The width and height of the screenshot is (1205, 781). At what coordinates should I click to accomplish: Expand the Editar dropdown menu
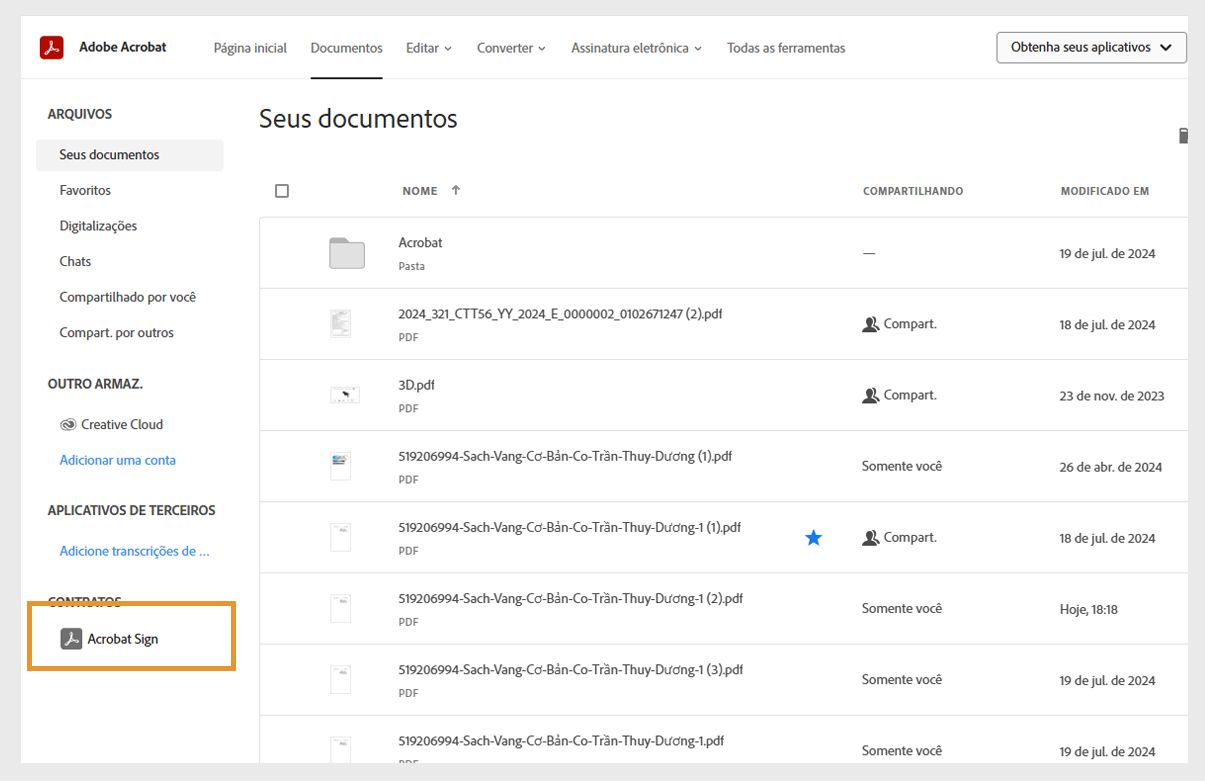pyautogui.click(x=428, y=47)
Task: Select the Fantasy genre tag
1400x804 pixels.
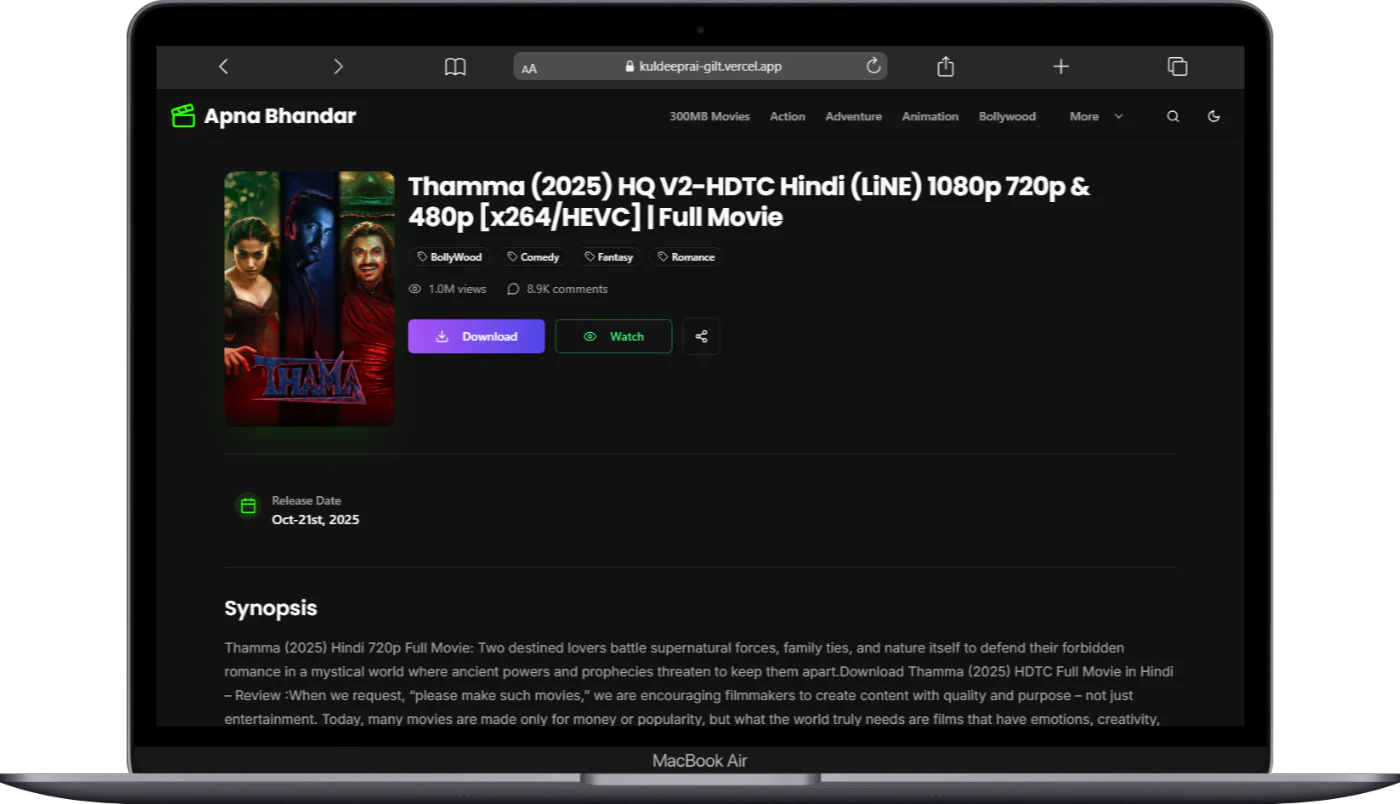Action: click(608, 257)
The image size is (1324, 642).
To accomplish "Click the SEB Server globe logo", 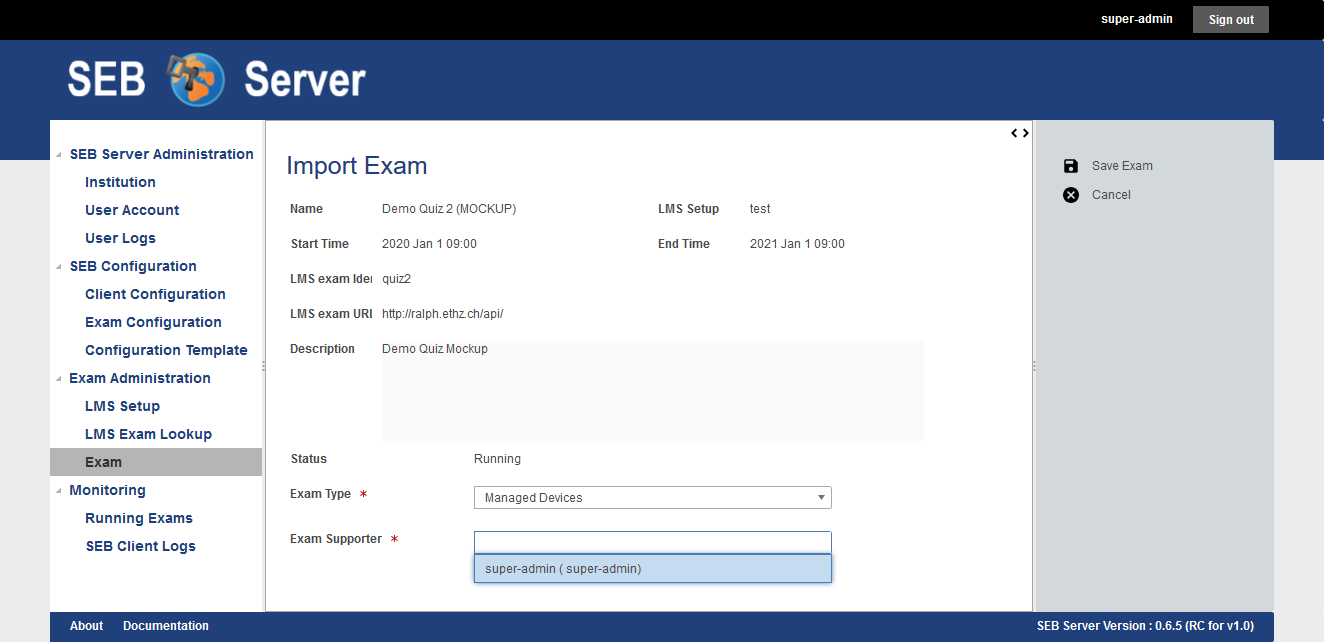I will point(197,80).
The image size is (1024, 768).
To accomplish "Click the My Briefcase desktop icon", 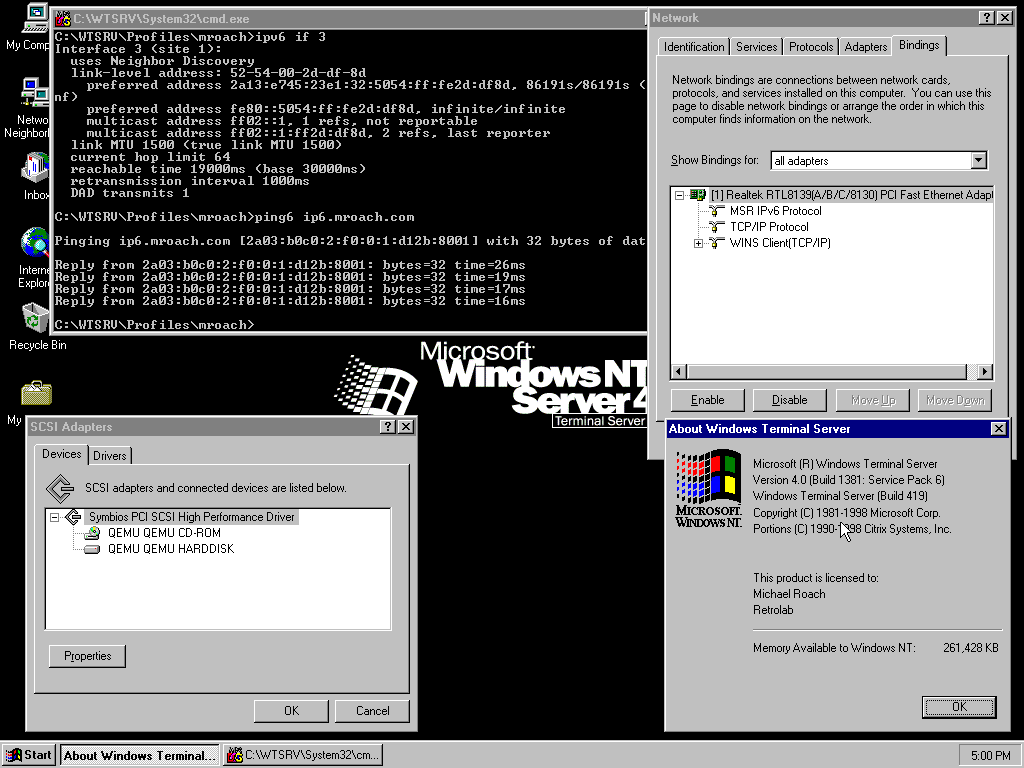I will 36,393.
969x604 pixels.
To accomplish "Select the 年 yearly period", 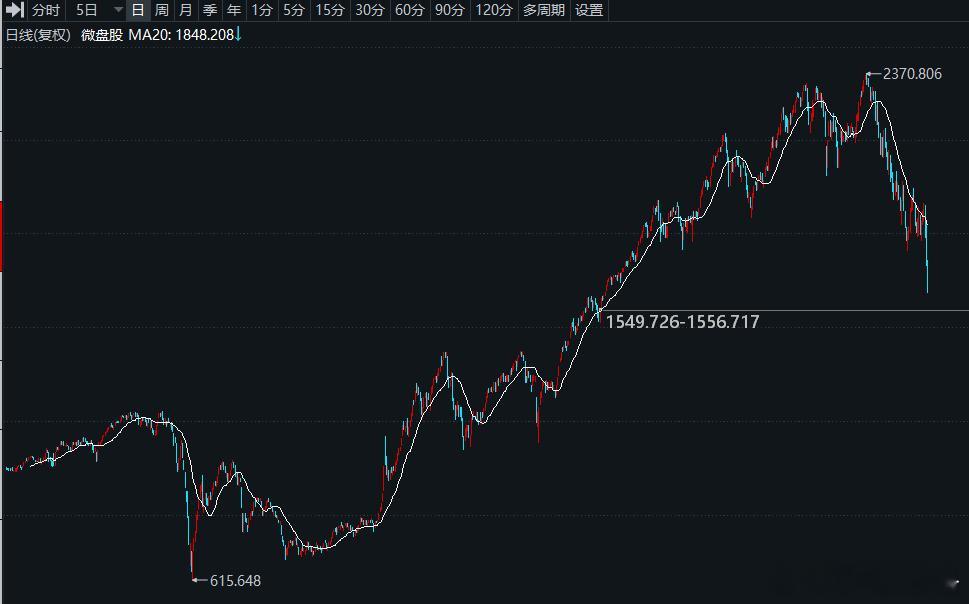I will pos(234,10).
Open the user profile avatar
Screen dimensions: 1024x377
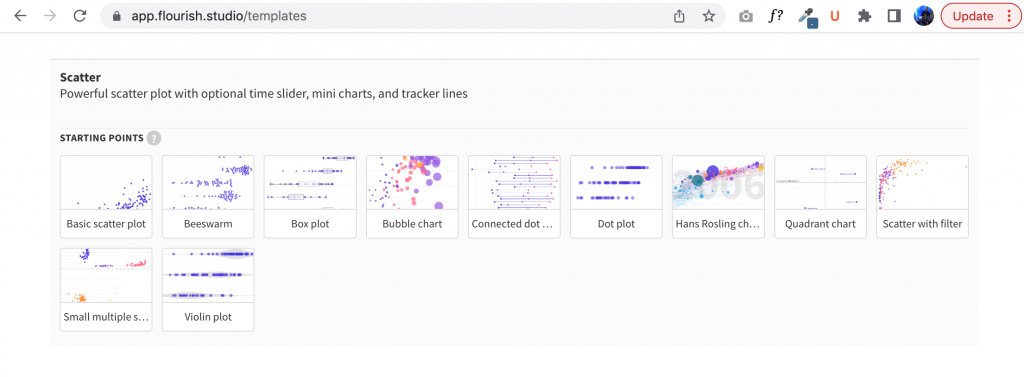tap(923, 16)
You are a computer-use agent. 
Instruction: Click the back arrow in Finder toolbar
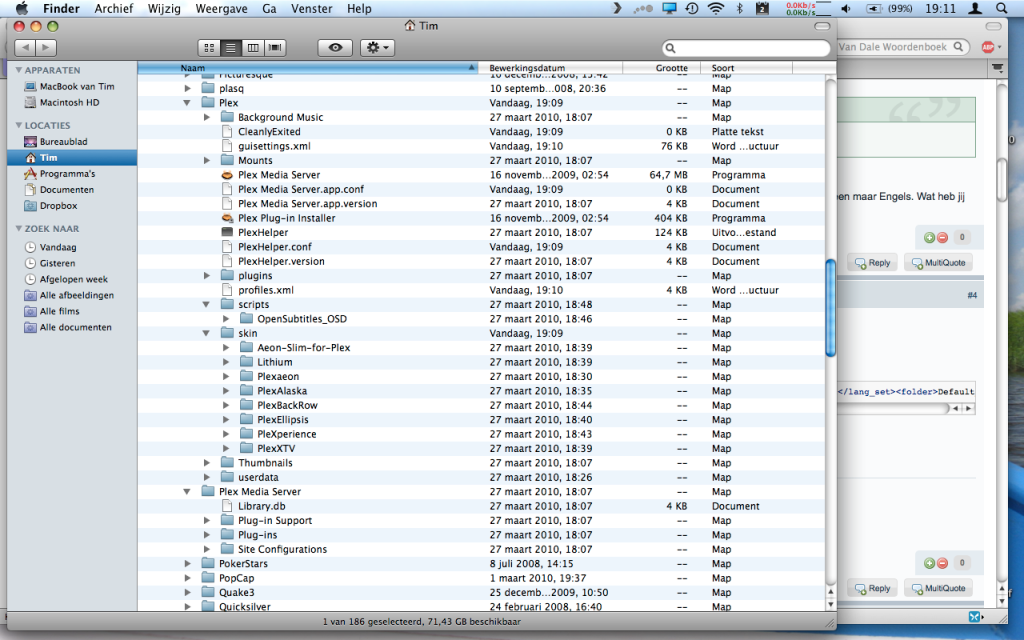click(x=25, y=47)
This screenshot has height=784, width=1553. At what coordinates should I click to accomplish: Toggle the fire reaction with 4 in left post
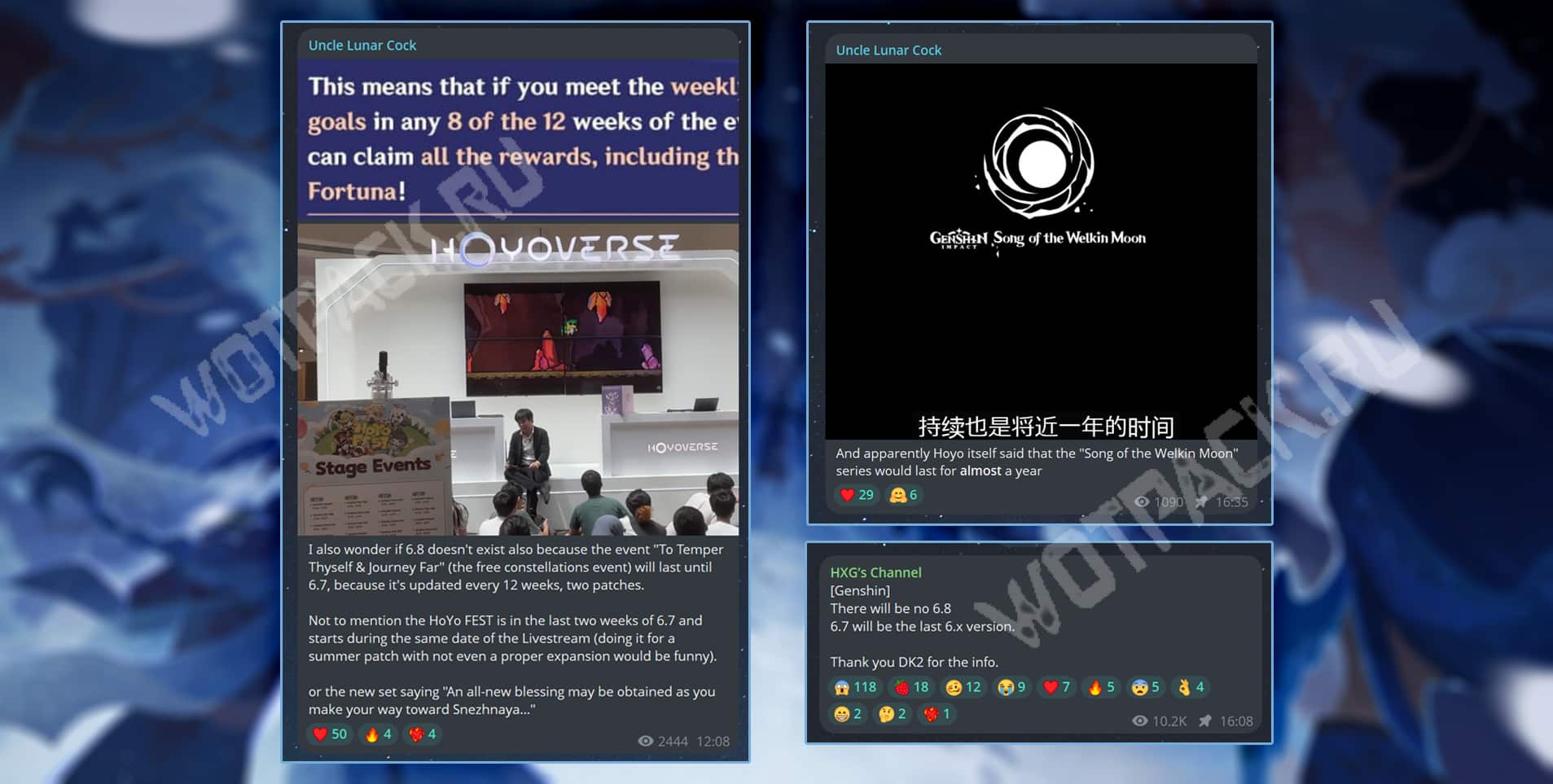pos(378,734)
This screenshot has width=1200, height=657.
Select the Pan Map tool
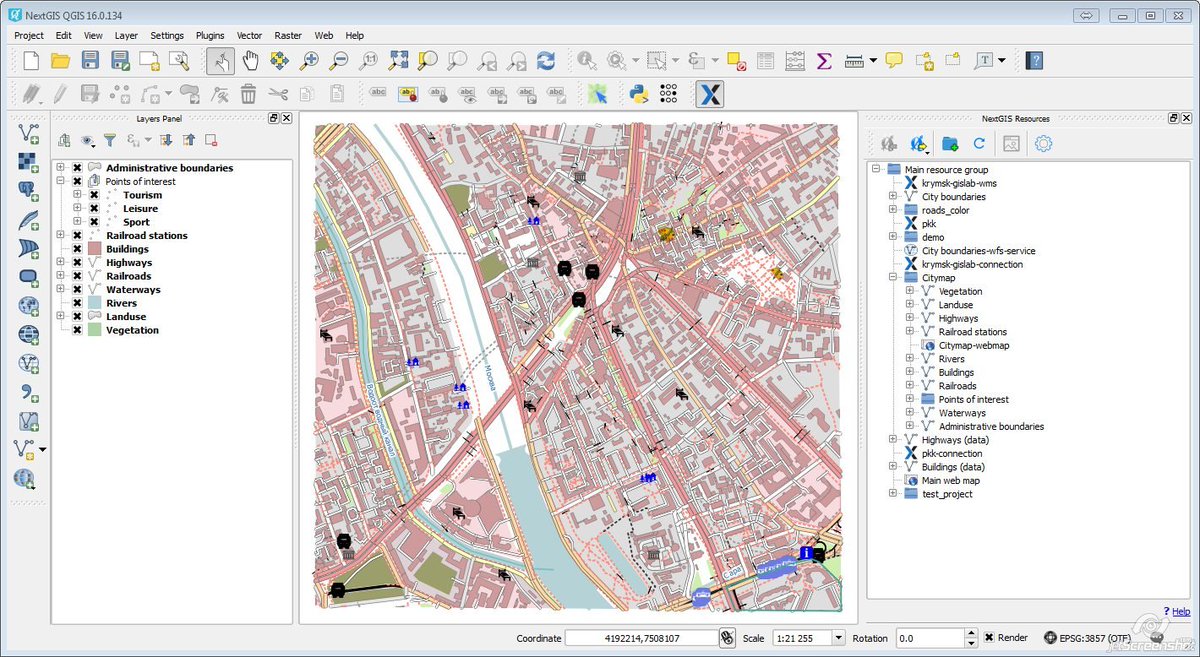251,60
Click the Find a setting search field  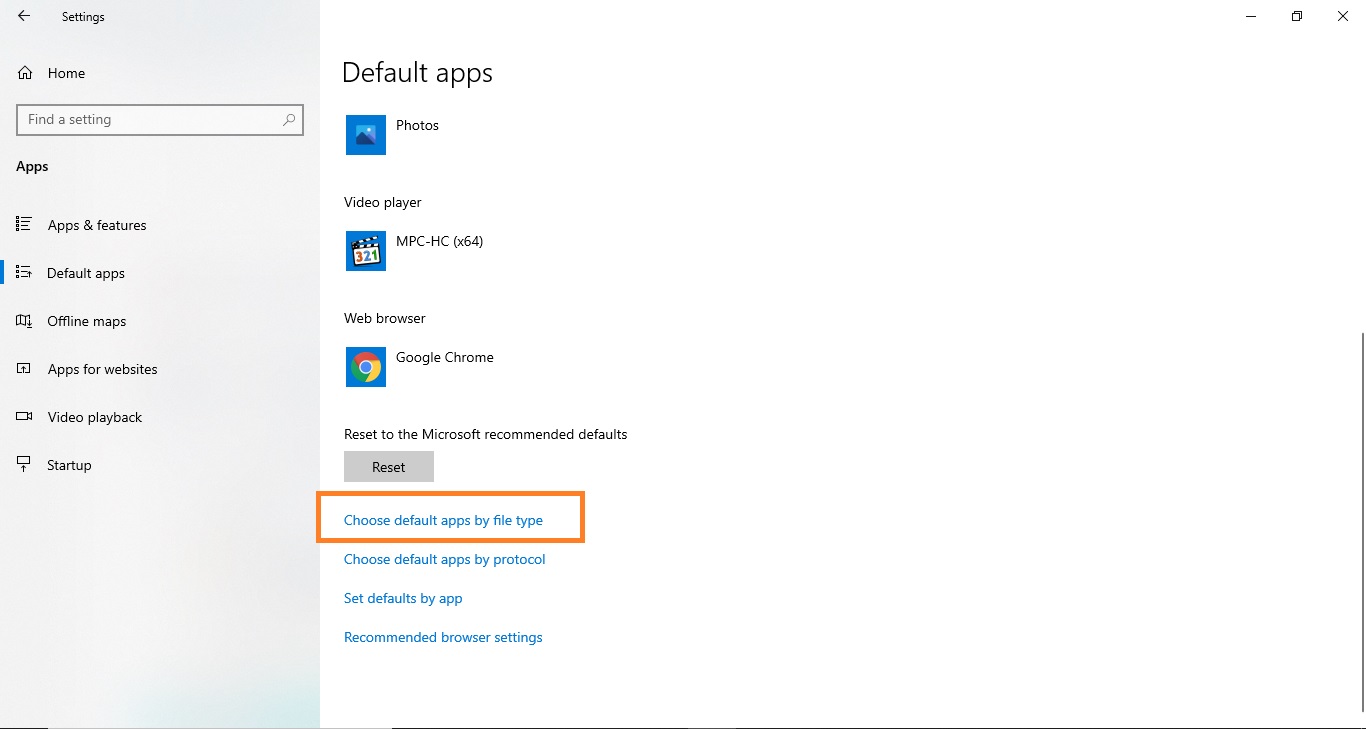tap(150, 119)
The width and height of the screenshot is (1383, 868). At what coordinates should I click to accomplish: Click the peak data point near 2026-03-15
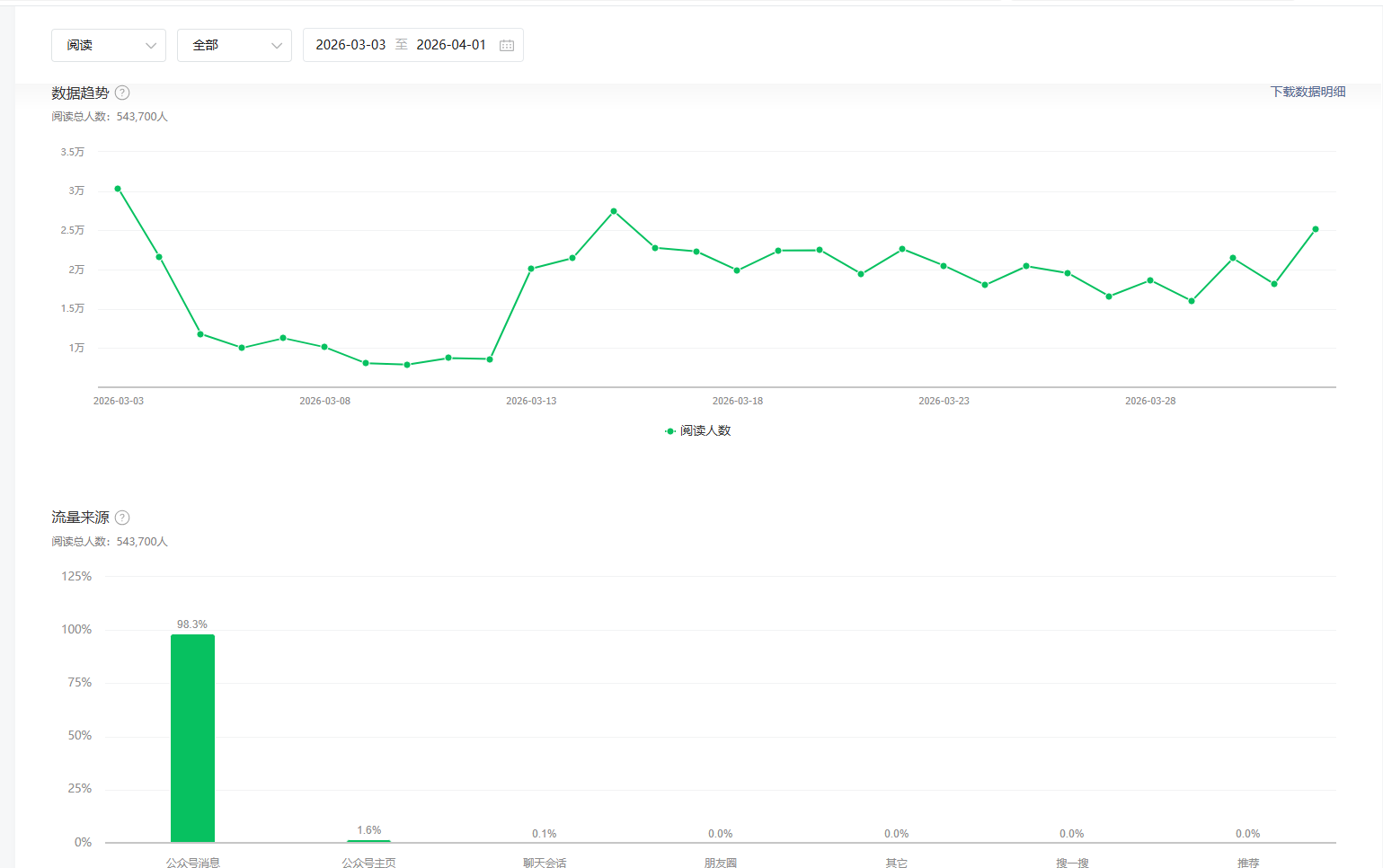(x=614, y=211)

---------------

- _Stated exercise_: Identify each line of the records that contains the string "image", and copy those lines.

- _Task solution_:
The image size is (1324, 642).
The image size is (1024, 768).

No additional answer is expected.